◆ Collected data ◆
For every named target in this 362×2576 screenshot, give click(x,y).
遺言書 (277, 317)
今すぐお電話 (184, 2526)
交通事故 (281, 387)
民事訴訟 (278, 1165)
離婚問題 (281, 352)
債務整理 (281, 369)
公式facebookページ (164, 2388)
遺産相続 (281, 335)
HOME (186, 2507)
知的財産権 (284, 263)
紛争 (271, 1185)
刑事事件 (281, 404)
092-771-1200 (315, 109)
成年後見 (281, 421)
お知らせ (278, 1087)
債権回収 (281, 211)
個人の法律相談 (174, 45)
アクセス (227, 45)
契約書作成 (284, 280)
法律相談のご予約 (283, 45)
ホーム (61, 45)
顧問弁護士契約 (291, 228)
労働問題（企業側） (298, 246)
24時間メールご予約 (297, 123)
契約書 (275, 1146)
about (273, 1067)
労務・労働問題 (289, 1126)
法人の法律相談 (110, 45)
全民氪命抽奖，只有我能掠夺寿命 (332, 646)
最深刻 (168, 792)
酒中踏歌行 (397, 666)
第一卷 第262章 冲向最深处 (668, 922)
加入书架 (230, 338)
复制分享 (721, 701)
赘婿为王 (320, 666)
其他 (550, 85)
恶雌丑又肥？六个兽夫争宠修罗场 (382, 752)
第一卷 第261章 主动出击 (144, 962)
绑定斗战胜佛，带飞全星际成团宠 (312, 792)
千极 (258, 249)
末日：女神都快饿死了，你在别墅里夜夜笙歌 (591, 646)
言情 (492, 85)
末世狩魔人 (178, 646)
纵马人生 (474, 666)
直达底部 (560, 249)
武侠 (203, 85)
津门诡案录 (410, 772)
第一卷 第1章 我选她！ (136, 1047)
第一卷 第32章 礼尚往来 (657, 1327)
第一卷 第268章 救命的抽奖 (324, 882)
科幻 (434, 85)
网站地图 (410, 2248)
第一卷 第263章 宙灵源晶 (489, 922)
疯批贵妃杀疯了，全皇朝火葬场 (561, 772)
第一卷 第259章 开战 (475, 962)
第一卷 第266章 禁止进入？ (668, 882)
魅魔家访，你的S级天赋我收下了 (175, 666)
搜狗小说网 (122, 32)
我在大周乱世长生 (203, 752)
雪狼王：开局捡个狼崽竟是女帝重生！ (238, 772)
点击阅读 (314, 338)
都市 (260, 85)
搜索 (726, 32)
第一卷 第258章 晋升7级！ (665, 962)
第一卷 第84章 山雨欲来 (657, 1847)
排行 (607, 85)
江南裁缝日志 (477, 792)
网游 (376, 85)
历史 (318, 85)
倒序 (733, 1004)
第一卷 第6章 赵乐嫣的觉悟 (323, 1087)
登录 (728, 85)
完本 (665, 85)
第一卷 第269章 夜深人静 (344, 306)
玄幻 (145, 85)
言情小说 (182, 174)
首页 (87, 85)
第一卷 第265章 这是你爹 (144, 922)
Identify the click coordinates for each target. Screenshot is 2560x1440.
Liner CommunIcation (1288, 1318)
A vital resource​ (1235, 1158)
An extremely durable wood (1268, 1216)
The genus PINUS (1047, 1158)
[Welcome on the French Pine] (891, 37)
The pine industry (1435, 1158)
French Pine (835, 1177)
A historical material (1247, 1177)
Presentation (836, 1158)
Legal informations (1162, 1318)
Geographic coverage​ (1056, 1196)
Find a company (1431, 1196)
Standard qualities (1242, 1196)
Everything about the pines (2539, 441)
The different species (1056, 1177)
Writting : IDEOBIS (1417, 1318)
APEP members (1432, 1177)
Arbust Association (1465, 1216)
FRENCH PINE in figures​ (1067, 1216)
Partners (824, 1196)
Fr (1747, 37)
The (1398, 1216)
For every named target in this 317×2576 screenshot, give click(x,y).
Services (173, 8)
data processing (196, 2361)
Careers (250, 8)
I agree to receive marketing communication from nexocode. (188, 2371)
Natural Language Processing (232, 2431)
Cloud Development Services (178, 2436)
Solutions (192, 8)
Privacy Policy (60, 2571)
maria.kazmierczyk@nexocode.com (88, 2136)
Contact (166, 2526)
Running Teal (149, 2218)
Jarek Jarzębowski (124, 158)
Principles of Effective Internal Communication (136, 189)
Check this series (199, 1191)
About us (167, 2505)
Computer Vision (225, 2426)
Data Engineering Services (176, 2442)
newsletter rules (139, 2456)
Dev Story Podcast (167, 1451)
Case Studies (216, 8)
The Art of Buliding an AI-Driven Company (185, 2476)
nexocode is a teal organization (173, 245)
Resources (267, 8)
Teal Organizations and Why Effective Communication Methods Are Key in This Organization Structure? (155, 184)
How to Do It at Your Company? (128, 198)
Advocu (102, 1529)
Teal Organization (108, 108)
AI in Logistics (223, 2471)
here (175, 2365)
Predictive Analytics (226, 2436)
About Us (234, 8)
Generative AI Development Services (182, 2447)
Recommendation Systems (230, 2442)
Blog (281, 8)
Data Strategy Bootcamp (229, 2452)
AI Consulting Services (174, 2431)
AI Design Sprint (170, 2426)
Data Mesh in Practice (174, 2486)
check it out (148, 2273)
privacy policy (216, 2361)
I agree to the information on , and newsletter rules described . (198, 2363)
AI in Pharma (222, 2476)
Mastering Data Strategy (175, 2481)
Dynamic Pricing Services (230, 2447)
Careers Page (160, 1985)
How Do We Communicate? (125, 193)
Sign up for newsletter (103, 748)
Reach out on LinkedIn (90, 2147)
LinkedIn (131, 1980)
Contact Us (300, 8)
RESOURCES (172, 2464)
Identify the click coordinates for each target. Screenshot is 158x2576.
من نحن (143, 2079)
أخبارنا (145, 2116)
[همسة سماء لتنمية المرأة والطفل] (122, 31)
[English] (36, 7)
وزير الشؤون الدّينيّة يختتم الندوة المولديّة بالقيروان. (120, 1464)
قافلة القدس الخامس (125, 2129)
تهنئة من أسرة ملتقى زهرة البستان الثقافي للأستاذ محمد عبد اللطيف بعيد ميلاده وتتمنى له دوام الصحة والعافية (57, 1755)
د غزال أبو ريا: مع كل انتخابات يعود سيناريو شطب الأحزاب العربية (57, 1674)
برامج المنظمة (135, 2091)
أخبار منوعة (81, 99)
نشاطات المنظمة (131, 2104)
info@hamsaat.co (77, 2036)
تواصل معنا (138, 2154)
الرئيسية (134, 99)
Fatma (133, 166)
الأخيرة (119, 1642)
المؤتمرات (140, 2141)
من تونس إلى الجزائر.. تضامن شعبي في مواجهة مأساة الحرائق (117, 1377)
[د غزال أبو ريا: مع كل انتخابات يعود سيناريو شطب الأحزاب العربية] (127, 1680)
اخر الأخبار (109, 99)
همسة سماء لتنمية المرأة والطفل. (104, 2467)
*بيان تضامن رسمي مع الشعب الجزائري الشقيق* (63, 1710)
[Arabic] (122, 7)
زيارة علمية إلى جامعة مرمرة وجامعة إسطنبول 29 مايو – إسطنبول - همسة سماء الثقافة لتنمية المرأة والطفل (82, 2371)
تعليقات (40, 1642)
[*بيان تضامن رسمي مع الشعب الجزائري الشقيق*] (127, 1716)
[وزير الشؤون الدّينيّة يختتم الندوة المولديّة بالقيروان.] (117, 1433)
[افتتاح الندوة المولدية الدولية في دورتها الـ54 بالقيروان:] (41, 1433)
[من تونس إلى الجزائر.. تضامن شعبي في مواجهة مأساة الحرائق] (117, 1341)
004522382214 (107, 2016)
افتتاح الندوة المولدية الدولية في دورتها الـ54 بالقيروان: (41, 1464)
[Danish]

◆ PROBLEM STATEMENT ◆
From the records above, print only the lines between the one holding "アクセス (227, 45)" and the one holding "科幻 (434, 85)", inclusive, exactly as they stand.

◆ TASK ANSWER ◆
アクセス (227, 45)
契約書作成 (284, 280)
法律相談のご予約 (283, 45)
ホーム (61, 45)
顧問弁護士契約 (291, 228)
労働問題（企業側） (298, 246)
24時間メールご予約 (297, 123)
契約書 (275, 1146)
about (273, 1067)
労務・労働問題 (289, 1126)
法人の法律相談 (110, 45)
全民氪命抽奖，只有我能掠夺寿命 (332, 646)
最深刻 (168, 792)
酒中踏歌行 (397, 666)
第一卷 第262章 冲向最深处 (668, 922)
加入书架 (230, 338)
复制分享 (721, 701)
赘婿为王 (320, 666)
其他 (550, 85)
恶雌丑又肥？六个兽夫争宠修罗场 (382, 752)
第一卷 第261章 主动出击 (144, 962)
绑定斗战胜佛，带飞全星际成团宠 (312, 792)
千极 (258, 249)
末日：女神都快饿死了，你在别墅里夜夜笙歌 (591, 646)
言情 (492, 85)
末世狩魔人 (178, 646)
纵马人生 (474, 666)
直达底部 (560, 249)
武侠 (203, 85)
津门诡案录 (410, 772)
第一卷 第1章 我选她！ (136, 1047)
第一卷 第32章 礼尚往来 (657, 1327)
第一卷 第268章 救命的抽奖 (324, 882)
科幻 (434, 85)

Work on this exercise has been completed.